Tokenisation is the most institutionally advanced part of that agenda. Government bonds, money-market funds, private credit, commodities and fund units are already being issued as blockchain-based tokens, giving investors faster settlement, fractional ownership and continuous transferability. The sector remains small compared with global capital markets, but its growth has drawn BlackRock, Franklin Templeton, JPMorgan, Ondo Finance and other financial players into the field. Tokenised Treasury products have become a key test case because they combine yield-bearing assets with blockchain settlement.

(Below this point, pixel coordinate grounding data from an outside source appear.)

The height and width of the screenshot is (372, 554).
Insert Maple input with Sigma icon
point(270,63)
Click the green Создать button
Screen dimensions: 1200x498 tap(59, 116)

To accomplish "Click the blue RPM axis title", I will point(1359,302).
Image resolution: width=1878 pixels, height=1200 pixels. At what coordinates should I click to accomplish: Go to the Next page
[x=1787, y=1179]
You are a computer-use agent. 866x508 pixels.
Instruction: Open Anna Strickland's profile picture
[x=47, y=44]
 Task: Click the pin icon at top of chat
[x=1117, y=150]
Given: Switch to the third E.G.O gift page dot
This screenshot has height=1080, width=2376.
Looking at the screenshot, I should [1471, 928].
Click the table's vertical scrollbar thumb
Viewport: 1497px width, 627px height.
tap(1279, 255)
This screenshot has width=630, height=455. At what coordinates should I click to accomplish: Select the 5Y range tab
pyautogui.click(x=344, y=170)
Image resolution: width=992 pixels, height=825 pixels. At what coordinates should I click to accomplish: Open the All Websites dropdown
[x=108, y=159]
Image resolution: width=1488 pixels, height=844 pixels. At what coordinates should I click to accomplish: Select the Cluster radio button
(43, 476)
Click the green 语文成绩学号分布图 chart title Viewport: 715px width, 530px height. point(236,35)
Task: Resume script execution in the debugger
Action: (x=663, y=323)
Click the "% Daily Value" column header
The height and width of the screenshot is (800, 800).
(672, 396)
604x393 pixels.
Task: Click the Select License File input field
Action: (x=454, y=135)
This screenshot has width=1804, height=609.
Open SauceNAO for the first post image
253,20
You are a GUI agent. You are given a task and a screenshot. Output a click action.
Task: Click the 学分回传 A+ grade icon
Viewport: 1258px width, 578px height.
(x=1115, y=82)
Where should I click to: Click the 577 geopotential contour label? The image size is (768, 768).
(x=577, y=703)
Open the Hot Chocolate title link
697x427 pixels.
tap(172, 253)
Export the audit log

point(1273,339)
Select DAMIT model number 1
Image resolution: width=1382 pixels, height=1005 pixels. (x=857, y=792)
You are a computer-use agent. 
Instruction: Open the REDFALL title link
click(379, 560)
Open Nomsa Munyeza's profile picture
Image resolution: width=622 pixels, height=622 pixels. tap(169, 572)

Armstrong’s call for 24/7 trading reflects a structural difference between crypto markets and traditional exchanges. Bitcoin, Ether and most digital assets trade continuously, while equities, bonds and many fund products still operate through market hours, clearing cycles and intermediary chains. Coinbase’s “Everything Exchange” strategy is built around the idea that users should be able to trade crypto, derivatives, prediction contracts and eventually more tokenised assets in one venue. The company has already expanded into derivatives, prediction markets and non-crypto contracts, seeking to reduce dependence on spot crypto trading fees.
Stablecoins are another pillar of the Coinbase strategy. Dollar-linked tokens now represent a market of more than $300bn, dominated by Tether’s USDT and Circle’s USDC. Coinbase has a close commercial relationship with Circle and has made USDC central to its payments and developer infrastructure. Stablecoins are used heavily in crypto trading, but their broader promise lies in cross-border settlement, merchant payments, remittances and machine-to-machine transactions. That expansion also raises concerns over reserve quality, illicit finance controls, bank deposit outflows and the dominance of dollar-based digital money outside the United States.
Armstrong’s emphasis on AI-powered financial services reflects a growing belief that software agents will become active participants in commerce. Coinbase has promoted its Base blockchain and x402 payments protocol as rails for autonomous transactions, including small payments for computing, data, media generation and online services. The logic is that AI agents cannot easily use cards or bank accounts, while stablecoins can be embedded directly into software workflows. The challenge is that identity, fraud prevention, liability and consumer protection rules have not yet caught up with autonomous payment systems.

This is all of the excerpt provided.